Goal of the exercise — Using the listing below, extract each line that has the word "Viewport" in it.

Source information —
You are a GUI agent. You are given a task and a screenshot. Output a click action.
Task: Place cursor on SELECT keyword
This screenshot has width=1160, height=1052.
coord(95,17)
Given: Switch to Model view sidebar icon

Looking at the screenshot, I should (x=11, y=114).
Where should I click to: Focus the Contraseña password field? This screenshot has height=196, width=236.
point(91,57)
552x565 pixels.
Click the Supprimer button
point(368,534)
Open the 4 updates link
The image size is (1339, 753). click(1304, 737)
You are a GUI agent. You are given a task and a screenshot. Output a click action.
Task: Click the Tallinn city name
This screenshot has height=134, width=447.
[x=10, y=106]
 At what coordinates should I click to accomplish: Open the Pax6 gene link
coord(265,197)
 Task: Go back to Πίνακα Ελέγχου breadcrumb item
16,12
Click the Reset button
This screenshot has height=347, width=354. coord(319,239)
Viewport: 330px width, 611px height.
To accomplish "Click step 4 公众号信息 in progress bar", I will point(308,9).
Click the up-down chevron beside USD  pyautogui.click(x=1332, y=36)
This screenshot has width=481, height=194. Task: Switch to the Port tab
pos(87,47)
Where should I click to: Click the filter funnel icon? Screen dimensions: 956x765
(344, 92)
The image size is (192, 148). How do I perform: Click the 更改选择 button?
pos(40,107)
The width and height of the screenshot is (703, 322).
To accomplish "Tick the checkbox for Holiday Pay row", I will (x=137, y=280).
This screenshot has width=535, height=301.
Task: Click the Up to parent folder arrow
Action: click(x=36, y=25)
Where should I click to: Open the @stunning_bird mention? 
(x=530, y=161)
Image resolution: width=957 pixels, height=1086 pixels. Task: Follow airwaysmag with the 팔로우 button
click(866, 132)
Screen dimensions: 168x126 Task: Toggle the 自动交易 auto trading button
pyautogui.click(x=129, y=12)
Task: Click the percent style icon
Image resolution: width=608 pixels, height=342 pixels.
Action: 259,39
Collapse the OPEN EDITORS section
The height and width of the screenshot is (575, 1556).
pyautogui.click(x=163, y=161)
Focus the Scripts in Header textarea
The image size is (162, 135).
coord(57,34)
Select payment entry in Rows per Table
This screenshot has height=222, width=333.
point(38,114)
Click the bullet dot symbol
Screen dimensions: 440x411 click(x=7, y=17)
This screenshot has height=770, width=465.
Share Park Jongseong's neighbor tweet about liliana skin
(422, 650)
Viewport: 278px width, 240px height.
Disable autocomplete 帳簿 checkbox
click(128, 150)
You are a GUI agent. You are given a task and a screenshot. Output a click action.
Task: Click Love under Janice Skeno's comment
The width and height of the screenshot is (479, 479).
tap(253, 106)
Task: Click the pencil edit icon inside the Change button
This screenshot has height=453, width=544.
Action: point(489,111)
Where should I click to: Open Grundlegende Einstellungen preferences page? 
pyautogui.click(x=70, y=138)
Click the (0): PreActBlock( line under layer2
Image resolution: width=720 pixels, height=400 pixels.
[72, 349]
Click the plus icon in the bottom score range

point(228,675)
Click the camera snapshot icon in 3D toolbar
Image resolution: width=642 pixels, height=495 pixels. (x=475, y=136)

Answer section —
Viewport: 330px width, 611px height.
Viewport: 278px width, 240px height.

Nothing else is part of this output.